In Williams' defense, the soldiers on both missions were members of the 159th Aviation Regiment but from different companies, which could have added to the confusion. And he might have got the story straight if pilots from the choppers that had taken fire had agreed to his request for interviews. But they declined, and the NBC team had to settle for video of the damaged helicopter.

Contrary to damning media assertions and insinuations that Williams' story gradually "evolved" over time from accuracy to fabrication, his content was factually flawed from the start, as noted above. Those flaws remained consistent and essentially unchanged for 10 years, with no references to Williams' chopper being hit by fire. The minor variations that pop up probably would be tossed off as insignificant in a less highly charged context.

The first major change I came across occurred during Williams' guest appearance on CBS' Late Show with David Letterman on March 26, 2013. Williams said his chopper had been hit by RPG and AK-47 fire.

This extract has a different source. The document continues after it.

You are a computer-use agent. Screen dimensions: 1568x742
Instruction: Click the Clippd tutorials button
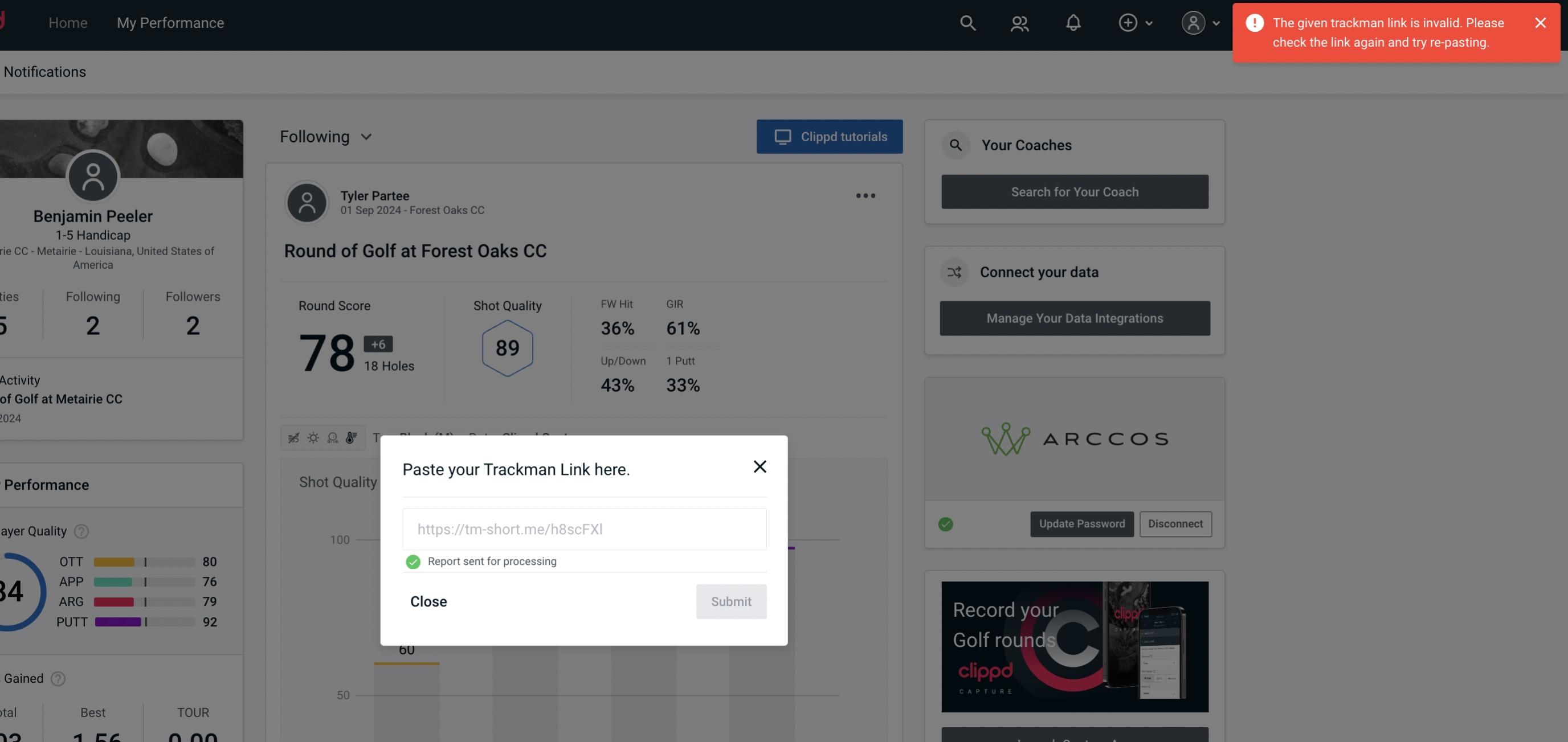[x=830, y=136]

He repeated that erroneous assertion later the same month in a public radio interview with Alec Baldwin on WNYC and two years later in his January 2015 Nightly News story about the retiring soldier.

It seems implausible to me, even absurd, that after 10 years of describing the 2003 incident modestly (albeit inaccurately), Williams would suddenly decide in 2013 to deliberately exaggerate its gravity. That lends credence to his assertion that it was unintentional.

Some of Williams' critics have pointed to an online listing of an archive of NBC video clips as proof that he's been using the false "an RPG hit my chopper" claim from the beginning. The archive includes a reference to a clip from March 26, 2003, with the title "Helicopter NBC's Brian Williams was Riding In Comes Under Fire."

But the description indicates that the clip is from Williams' report for Dateline, and that title line did not appear in the broadcast, either in spoken or text form. I've found no evidence that it ever was used on the air.

Will Williams ever return to NBC? He very well might, if NBC's Esposito doesn't find hard evidence of hinky misstatements in other WIlliams reporting.

Williams' references to contacts with Special Forces, for example, made on Nightly News and Letterman's show, certainly seem far-fetched, even fanciful, except for one overlooked detail: The NBC military consultant Williams traveled to and reported from Iraq with in 2003 was Gen. Wayne A. Downing.

When Downing retired in 1996, he was commander-in-chief of all U.S. Special Forces, having spent the better part of his career in that unique corner of the military. If Williams first connected with Special Forces troops in Iraq in 2003, Downing, who died in July 2007, might have paved the way for it.

NBCUniversal's news operations, which appear to be headed for another round of senior management restructuring, surely need the resolution of the Williams situation to be accepted as credible, fair and appropriate. The only shot the network has at that is to ensure the decision is fact-driven, not frenzy-driven.